Math Problem: Solving Absolute Value Equations

Hey guys, let's dive into a cool math problem today! We're going to tackle an absolute value equation and figure out what values of 'x' make it true. The equation we're working with is $|3x-9|=9$. Don't let the absolute value bars scare you; they just mean we're interested in the distance of a number from zero, so the result is always non-negative. When you see an absolute value equation like this, it means that the expression inside the bars, $3x-9$, can be equal to either 9 or -9. That's the key to solving these! So, we'll set up two separate equations to find our possible solutions for 'x'.

First, let's consider the case where the expression inside the absolute value is positive. This gives us our first equation: $3x-9 = 9$. To solve for 'x' here, we want to get 'x' all by itself. We'll start by adding 9 to both sides of the equation to isolate the term with 'x'. This gives us $3x = 9 + 9$, which simplifies to $3x = 18$. Now, to get 'x' completely alone, we just need to divide both sides by 3. So, $x = 18 / 3$, and that means $x = 6$. Awesome! We've found one possible solution.
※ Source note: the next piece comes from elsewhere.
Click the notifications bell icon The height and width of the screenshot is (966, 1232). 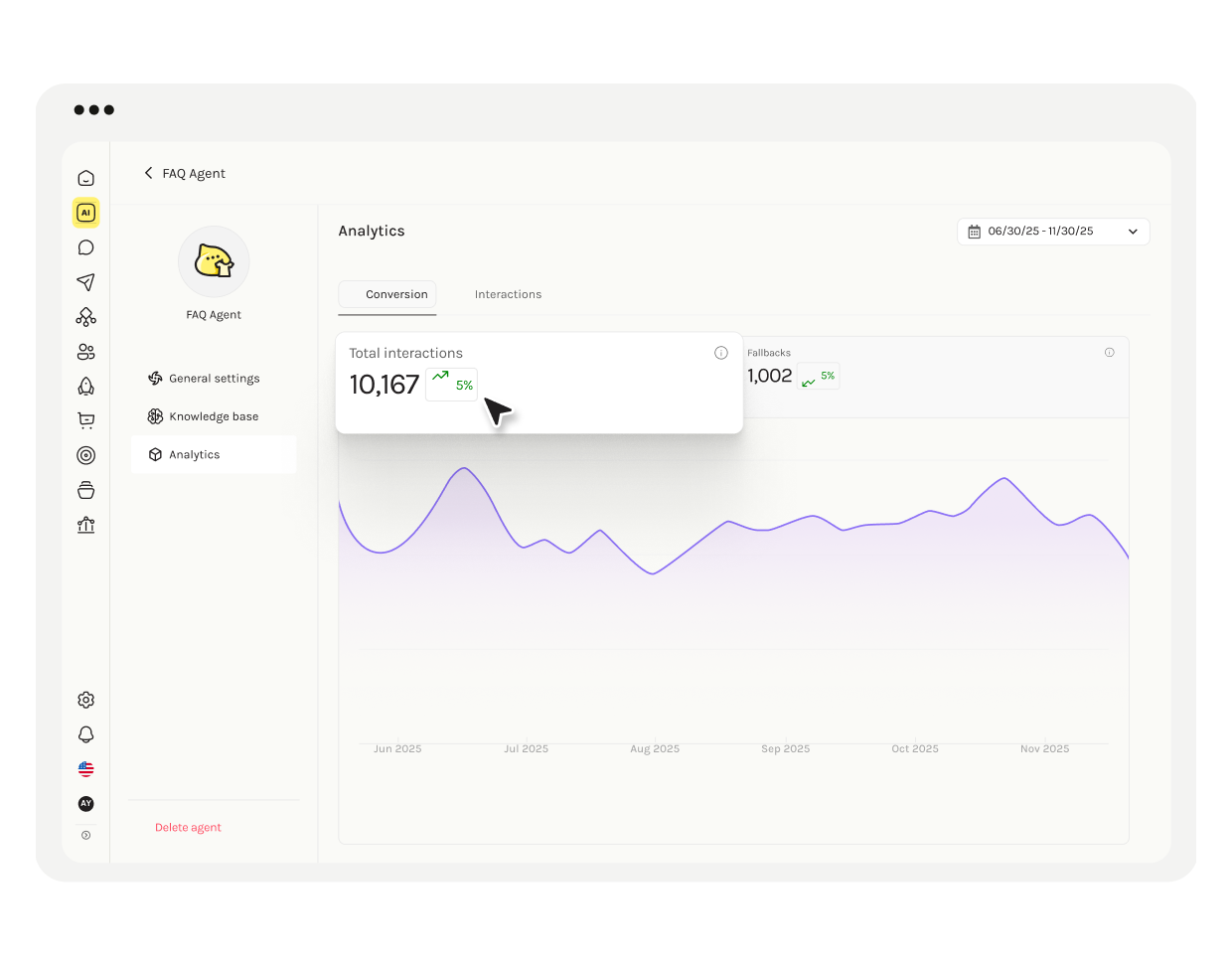pos(86,734)
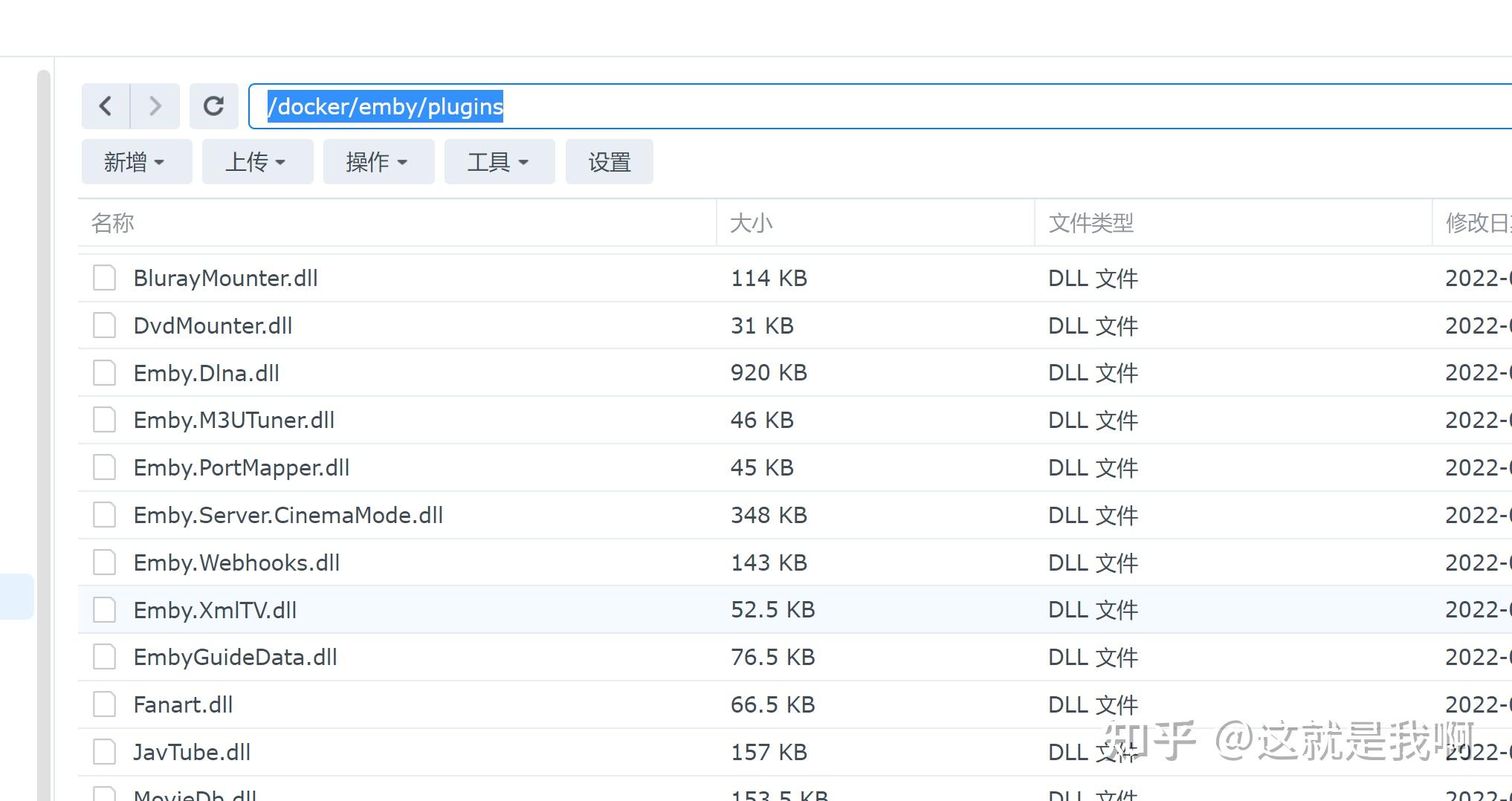Screen dimensions: 1512x801
Task: Check the checkbox next to JavTube.dll
Action: [103, 751]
Now, let's move on to the second case. Remember, the expression inside the absolute value could also be equal to -9. So, our second equation is $3x-9 = -9$. Again, our goal is to isolate 'x'. We'll start by adding 9 to both sides of the equation. This gives us $3x = -9 + 9$, which simplifies to $3x = 0$. To find 'x', we divide both sides by 3. So, $x = 0 / 3$, and that means $x = 0$. Boom! We've found our second possible solution.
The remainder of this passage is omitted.